World’s largest DC plan to tender investments

The $244 billion Thrift Savings Plan, the largest defined contribution plan in the world, faces an enormous operational challenge this year as it moves from an opt-in to an opt-out default for US federal employees. Amanda White spoke with executive director Greg Long about the fund’s plans for 2010, which include a substantial investment tender.

The Thrift Savings Plan (TSP) will tender its entire outsourced assets under management later this year.

While for some funds this would mean a dramatic overhaul of providers and asset allocation, the structure of this fund is such that the tender process requires only five simple mandates. But this simplicity does not undermine the enormity of the assets up for grabs.

The TSP has five core individual funds and five lifecycle funds composed of percentages of the five individual funds. All are passively managed, and currently all are mandated with BlackRock.

In fact since the fund was designed, in 1986, it has employed Barclays in its various guises as far back as its Wells Fargo incarnation, and now invests in four of Barclays index funds.

The five individual funds are the G fund, made up of government securities which is the only fund not invested in a Barclays index fund; the F fund, the fixed income index fund; the C fund, the common stock index fund; the S fund, the small capitalisation stock index fund; and the I fund, the international stock index fund.

The TSP will initiate a tender for the four outsourced individual funds later this year, while the G fund will remain managed in house.

Executive director of the Federal Retirement Thrift Investment Board (FRTIB) the federal agency that administers the TSP, Greg Long, says this will be a competitive bid and could result in four different providers.

“The current provider will have to compete on fees and services,” he says.

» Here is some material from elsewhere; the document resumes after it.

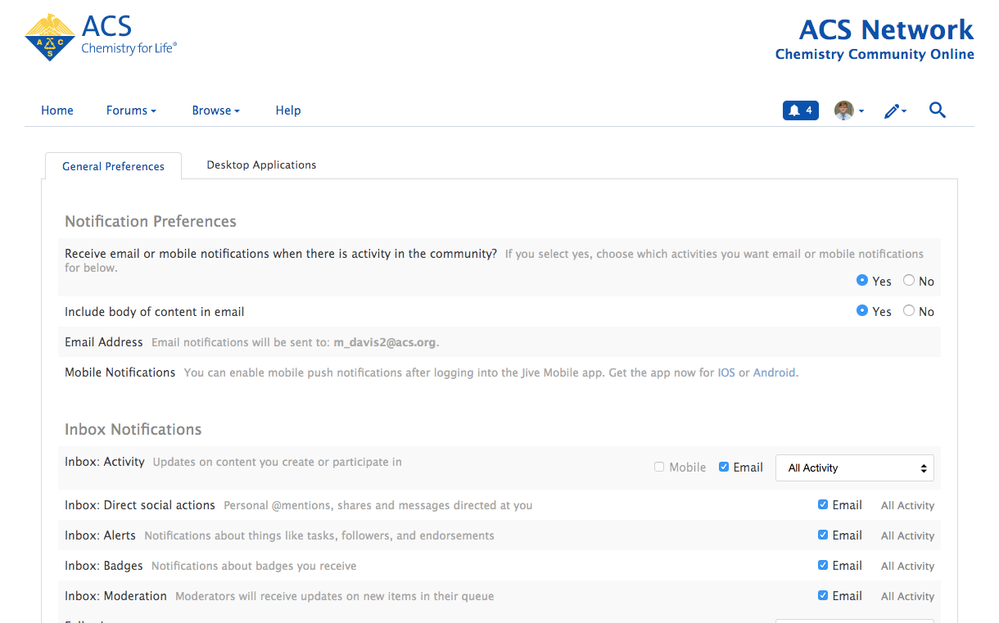Uncheck Email for Inbox: Direct social actions
Screen dimensions: 999x623
pos(823,505)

The key attributes Long will be examining in a fund managers will be scale, cost, corporate stability, risk mitigation and full disclosure.

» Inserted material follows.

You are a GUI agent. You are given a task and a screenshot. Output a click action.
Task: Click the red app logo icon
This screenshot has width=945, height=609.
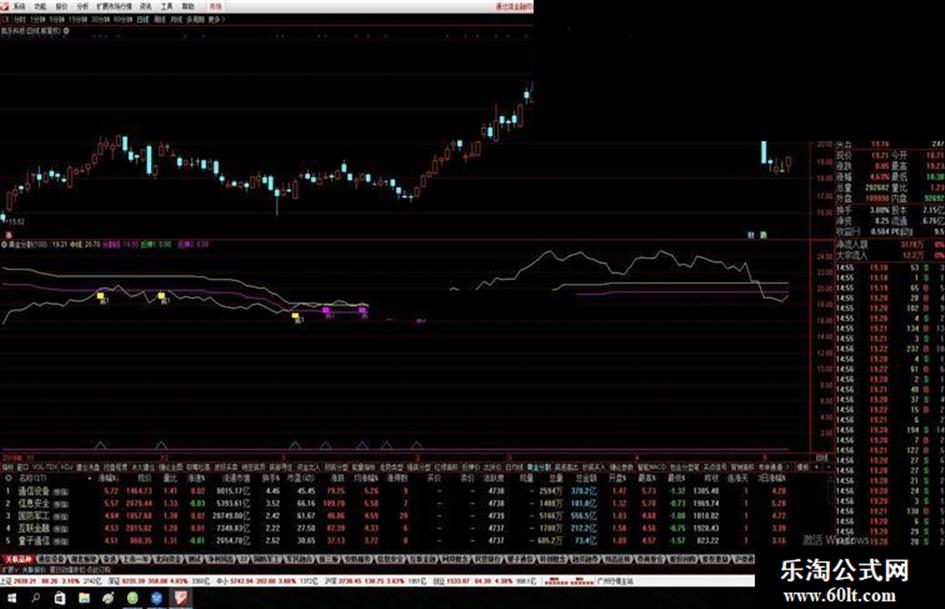[5, 5]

While he acknowledges that passive management has its pros and cons Long believes the low cost and simplicity of the strategy suits the fund.

“Our size drives a lot of things we do and operationally we strive to be simple,” he says.

“Our assets are passively managed because it keeps costs low and takes us out of the role of selecting securities.”

In the past 18 months the fund has had some poor performance but now the size of the pool is back to above the pre crisis, and with $244 billion it currently sits above CalPERS in asset size making it the largest fund in the US.

While legislated differently, for all intense purposes the fund mirrors the 401(k) plans US corporations offer employees, with the TSP membership made up of current and former federal employees, including the vice president but excluding the president who appoints the fiduciary (although as a senator President Obama would have had an account).

Uniformed services employees are also members, and the geographical location of those members creates a communication challenge for the fund.

“They are literally in all corners of the earth,” Long, who prioritises member education and communication, says.

Overall, the fund has about 4.2 million members so the weight of transactions in all facets of the business is enormous.

“We have so many people and so many transactions we have made sure we are operationally uniform in a number of respects,” Long says.

One of those areas is payroll, with only a number of payroll systems accepted, simplifying the process considerably.

From an investment view point the fund introduced the lifecycle funds in 2003 and Long describes the experience so far as “phenomenal”.

The glide path, overseen internally with the help of Mercer, ranges from a ratio of aggressive to defensive assets of roughly 80:20 to 20:80, over five options.

“The message we have given members is to pick the year you want to receive your money and then we will scale down allocations as you get closer, there is nothing special about our allocations.”

The fund has seen a steady take up rate of the options and now roughly 10 per cent of the assets sit within the lifecycle funds.

Long has extensive experience in this area having worked for Citistreet in a past life before joining the FRTIB as director of product development, where he oversaw the strategic planning functions and the development of new services and products that promote beneficial savings behaviour. He also managed all research efforts to understand the attitudes and investment behaviour of TSP participants.

While the provision of a suitable advice function is on the agenda, more urgently this year for Long and his staff of 100, will be addressing the substantial plan design changes that will come into effect following the passing of a bill designed by President Obama.

The extensive plan changes are twofold: this year there will be automatic enrolment for federal employees, which means moving from an opt-in to an opt-out choice; and from 2011 members can make after-tax contributions.

“One of our big concerns with these changes will be how to educate members, for example, of the difference between pre and after-tax contributions. It’s a huge task.”